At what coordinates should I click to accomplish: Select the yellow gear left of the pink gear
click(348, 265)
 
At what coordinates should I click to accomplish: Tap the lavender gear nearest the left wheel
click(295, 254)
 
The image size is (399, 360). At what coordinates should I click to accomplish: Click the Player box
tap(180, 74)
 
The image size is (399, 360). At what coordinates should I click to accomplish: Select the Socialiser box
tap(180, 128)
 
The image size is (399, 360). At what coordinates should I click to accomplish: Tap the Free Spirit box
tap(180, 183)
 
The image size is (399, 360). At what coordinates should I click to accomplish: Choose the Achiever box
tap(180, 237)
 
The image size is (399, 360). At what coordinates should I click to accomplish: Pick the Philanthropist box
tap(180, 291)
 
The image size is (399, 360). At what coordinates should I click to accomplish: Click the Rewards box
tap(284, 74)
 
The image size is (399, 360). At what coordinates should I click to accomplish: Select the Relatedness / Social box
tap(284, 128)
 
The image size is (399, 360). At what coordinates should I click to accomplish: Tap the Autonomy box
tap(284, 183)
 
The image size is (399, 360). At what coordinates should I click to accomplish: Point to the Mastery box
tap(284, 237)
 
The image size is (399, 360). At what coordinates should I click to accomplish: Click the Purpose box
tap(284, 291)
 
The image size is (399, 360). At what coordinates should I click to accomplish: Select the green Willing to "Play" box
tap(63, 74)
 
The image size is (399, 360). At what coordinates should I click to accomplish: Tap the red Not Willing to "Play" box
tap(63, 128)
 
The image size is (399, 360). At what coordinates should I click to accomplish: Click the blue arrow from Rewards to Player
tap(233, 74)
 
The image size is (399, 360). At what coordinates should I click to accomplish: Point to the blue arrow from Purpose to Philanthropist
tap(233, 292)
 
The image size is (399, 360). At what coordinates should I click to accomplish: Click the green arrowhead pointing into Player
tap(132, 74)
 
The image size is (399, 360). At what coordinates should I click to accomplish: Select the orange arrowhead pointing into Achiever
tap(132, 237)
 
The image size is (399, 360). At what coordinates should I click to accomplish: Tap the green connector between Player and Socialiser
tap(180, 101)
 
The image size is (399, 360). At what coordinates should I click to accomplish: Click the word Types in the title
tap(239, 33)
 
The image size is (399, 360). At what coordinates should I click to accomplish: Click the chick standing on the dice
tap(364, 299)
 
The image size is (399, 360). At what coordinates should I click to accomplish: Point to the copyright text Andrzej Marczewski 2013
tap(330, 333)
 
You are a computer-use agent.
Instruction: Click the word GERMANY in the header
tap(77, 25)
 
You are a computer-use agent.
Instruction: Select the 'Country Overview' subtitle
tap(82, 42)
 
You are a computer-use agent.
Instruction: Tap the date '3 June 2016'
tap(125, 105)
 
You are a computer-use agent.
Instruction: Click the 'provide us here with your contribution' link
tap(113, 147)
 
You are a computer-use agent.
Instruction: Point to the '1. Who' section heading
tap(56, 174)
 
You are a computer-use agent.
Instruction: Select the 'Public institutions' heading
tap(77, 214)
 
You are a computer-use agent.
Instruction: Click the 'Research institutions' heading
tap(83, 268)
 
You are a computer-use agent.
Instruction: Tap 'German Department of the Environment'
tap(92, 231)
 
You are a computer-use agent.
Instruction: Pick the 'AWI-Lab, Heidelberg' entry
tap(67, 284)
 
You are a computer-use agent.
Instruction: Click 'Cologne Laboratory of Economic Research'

= = = =

To do:
Transcribe the lines of the data above, starting with the line that contains "Rewards to Player" and ending with the line that contains "tap(233, 74)", both included.

Solved exercise:
The image size is (399, 360). At what coordinates should I click to accomplish: Click the blue arrow from Rewards to Player
tap(233, 74)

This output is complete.